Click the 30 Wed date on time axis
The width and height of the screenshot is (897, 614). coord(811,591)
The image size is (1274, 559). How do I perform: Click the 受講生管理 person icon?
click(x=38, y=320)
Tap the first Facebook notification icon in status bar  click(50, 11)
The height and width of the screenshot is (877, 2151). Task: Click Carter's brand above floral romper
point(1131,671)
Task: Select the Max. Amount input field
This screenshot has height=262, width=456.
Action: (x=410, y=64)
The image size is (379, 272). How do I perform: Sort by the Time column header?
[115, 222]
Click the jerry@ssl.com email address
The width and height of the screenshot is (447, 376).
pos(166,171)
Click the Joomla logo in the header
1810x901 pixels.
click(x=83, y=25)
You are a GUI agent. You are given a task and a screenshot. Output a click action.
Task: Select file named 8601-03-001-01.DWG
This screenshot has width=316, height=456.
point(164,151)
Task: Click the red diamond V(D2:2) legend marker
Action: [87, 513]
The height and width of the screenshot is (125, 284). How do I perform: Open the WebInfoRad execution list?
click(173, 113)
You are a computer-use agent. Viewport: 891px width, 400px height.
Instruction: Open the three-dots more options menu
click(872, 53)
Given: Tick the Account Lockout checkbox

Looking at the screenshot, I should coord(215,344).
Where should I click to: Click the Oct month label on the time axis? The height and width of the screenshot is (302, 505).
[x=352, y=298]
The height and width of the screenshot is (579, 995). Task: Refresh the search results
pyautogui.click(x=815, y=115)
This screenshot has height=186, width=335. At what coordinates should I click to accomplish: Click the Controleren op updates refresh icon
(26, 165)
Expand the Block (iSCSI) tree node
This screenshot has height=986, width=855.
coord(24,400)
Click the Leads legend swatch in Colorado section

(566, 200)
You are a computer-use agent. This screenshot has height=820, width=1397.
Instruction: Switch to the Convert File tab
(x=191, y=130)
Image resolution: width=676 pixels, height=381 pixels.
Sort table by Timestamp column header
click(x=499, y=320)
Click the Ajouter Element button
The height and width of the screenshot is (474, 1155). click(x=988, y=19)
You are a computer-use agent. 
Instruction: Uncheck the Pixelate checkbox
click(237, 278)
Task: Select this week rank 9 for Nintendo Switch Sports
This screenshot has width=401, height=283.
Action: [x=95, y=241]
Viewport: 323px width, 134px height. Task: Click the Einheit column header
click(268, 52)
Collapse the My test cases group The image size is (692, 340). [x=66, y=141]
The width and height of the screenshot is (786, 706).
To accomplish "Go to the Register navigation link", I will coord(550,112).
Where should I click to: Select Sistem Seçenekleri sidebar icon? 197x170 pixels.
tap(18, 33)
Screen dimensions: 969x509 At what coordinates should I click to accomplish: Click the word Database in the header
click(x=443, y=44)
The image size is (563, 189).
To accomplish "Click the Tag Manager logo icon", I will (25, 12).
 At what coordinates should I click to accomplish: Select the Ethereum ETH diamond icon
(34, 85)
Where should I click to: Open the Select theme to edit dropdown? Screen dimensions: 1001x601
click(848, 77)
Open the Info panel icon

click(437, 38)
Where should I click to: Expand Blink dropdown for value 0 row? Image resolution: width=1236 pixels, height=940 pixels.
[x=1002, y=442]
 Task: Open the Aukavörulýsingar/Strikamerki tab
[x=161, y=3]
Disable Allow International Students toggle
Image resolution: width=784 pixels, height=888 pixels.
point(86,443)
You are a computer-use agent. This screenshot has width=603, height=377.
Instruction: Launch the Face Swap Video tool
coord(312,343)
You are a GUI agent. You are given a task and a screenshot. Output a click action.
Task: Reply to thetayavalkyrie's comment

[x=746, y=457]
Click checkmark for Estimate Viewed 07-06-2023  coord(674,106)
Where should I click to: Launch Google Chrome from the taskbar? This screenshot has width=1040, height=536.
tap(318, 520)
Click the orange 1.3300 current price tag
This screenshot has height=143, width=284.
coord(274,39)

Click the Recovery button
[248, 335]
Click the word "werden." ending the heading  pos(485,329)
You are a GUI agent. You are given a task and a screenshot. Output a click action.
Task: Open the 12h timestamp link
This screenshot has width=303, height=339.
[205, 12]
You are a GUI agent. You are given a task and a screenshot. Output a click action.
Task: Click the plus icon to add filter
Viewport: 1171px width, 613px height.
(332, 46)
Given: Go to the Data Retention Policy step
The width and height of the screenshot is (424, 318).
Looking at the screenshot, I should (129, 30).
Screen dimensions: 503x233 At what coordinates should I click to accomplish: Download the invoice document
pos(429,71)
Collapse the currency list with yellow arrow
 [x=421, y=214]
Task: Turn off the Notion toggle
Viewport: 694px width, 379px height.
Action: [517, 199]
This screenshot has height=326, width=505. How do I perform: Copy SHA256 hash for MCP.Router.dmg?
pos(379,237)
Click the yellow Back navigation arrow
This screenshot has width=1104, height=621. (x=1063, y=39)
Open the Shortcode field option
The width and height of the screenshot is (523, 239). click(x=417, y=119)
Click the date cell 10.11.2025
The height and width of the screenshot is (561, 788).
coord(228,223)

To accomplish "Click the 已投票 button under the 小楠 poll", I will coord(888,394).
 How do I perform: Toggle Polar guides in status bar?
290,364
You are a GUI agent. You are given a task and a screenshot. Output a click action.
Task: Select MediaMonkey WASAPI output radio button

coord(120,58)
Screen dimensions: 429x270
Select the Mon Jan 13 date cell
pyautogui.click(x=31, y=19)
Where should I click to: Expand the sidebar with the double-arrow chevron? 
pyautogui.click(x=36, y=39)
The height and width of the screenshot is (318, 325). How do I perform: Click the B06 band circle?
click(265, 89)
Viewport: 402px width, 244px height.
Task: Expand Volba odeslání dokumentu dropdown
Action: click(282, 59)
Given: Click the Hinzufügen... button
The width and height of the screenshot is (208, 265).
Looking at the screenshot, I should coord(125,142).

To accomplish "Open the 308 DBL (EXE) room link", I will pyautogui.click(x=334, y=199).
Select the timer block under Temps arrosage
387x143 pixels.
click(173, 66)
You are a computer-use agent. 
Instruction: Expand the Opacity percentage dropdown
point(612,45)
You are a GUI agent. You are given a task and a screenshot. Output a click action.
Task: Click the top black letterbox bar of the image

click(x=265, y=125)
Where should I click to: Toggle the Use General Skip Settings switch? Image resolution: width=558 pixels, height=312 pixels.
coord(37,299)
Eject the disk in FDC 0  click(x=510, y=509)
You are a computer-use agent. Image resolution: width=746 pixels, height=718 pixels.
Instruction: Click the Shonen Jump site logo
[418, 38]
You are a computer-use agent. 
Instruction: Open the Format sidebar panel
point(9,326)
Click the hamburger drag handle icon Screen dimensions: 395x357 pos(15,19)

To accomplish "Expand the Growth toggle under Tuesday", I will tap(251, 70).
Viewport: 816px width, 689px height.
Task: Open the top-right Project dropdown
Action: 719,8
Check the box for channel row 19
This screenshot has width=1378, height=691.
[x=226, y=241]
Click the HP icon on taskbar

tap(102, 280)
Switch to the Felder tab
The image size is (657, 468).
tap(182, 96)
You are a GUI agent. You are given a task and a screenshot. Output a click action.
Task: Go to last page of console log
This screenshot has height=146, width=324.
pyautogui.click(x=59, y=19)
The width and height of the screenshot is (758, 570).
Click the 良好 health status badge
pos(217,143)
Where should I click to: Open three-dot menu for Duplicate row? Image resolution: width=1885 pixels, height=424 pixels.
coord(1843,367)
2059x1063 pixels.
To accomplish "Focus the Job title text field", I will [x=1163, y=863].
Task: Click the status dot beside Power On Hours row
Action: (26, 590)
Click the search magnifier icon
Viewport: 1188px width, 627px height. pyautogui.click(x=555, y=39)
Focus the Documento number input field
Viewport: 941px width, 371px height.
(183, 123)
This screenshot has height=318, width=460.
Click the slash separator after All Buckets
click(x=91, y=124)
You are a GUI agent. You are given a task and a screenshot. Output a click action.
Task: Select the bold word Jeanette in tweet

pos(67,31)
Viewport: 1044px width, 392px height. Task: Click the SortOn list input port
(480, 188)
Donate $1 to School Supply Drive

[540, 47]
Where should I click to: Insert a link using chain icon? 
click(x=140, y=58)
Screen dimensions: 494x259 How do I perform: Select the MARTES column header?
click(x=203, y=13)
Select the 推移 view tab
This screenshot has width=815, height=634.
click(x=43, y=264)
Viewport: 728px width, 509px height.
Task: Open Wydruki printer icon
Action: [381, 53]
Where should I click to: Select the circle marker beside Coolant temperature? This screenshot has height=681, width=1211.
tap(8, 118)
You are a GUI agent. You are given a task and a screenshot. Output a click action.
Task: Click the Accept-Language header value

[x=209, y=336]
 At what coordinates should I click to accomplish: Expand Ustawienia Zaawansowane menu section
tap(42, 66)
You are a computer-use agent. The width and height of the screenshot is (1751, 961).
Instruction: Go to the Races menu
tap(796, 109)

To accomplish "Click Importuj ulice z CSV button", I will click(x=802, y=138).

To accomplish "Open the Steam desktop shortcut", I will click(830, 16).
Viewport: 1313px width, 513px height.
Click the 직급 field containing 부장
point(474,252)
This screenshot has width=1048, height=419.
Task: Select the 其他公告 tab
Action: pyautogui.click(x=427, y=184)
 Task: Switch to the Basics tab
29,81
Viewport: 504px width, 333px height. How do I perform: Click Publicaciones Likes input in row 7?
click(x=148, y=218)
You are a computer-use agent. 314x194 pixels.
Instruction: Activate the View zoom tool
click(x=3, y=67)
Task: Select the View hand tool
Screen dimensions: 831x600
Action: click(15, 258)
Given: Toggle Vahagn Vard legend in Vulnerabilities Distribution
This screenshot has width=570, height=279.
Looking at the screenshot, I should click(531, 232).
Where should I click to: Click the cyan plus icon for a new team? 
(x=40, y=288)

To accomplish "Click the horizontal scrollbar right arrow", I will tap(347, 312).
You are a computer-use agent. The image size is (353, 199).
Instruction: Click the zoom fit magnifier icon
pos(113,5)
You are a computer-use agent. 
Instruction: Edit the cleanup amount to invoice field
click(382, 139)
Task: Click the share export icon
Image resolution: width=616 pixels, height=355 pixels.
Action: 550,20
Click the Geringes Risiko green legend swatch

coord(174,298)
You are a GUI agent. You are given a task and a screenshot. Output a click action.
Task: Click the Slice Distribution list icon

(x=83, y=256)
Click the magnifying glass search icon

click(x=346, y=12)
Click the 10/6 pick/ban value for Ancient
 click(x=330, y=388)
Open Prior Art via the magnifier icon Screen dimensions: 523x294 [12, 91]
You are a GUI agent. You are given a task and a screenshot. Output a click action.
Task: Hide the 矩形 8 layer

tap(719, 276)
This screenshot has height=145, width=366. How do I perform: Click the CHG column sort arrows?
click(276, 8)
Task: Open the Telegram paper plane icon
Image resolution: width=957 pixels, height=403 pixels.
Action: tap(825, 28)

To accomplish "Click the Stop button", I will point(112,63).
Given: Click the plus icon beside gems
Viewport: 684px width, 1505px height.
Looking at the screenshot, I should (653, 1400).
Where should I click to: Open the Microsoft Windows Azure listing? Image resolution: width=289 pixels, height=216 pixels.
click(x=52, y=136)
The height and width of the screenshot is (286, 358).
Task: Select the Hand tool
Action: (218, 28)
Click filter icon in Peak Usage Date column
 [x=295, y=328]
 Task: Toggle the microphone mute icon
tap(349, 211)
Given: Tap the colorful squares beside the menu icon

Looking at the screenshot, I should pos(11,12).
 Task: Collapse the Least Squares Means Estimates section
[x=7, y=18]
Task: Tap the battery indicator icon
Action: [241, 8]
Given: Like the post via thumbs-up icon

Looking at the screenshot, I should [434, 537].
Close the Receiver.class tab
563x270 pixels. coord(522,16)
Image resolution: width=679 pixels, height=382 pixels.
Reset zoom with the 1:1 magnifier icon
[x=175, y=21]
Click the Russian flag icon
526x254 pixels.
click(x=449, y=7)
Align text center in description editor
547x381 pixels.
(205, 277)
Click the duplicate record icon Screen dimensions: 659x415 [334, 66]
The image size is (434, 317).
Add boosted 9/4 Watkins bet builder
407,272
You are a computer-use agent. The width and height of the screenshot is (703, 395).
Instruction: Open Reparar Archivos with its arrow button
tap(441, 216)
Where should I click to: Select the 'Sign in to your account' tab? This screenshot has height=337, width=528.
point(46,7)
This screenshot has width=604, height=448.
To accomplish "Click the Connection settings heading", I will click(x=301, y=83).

══════

Check each line of the listing above, and copy it if it contains the word "heading".

TASK OUTPUT:
Click the word "werden." ending the heading  pos(485,329)
To accomplish "Click the Connection settings heading", I will click(x=301, y=83).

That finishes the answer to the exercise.